Bagshawe v Secretary of State [2004] EWHC 1885 sets the evidence threshold for CLEUD applications — the applicant must show on the balance of probabilities that the use or development has continued uninterrupted for the relevant statutory period. The LPA may not refuse merely because the evidence is not conclusive; balance of probabilities suffices. The decision is the leading United Kingdom authority on the standard.
Welwyn Hatfield Borough Council v Secretary of State for Communities and Local Government [2011] UKSC 15 establishes that the time-limit immunity may be defeated where the applicant has DELIBERATELY CONCEALED the breach — the "Connor exception" borrowed from criminal law. Where the LPA can show deliberate concealment, the time-limit does not run in the applicant's favour and the CLEUD must be refused (or revoked under s.193(7) with the benefit subsequently set aside).
Murfitt v Secretary of State [1980] 40 P&CR 254 confirms that the section 195 ground (a) appeal to PINS reviews the merits of the lawfulness claim — the Inspector makes findings of fact on the evidence applying the same balance-of-probabilities standard as the LPA. R (Wesleyan Assurance Society) v Secretary of State [2018] EWHC 297 sets the test for material change of use — degree of change sufficient to constitute development for planning purposes. Both decisions are leading English planning authorities.

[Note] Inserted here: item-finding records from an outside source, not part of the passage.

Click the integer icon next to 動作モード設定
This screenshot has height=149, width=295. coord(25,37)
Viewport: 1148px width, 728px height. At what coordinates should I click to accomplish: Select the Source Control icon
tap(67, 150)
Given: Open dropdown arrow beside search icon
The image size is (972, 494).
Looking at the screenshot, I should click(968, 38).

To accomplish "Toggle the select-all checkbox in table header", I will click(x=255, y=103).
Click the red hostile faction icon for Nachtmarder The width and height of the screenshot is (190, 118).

Produce a clear, statute-cited application an English Local Planning Authority can validate and determine within the eight-week window. Whether the lawfulness claim turns on operational development (post-LURA unified 10-year tariff or pre-LURA 4-year tariff), change of use (Wesleyan material change test) or breach of condition, the template structures the s.171B time-limit analysis, the balance-of-probabilities evidence schedule, the Welwyn Hatfield concealment-exception waiver and the s.195 appeal route to PINS under TCPA 1990 s.191.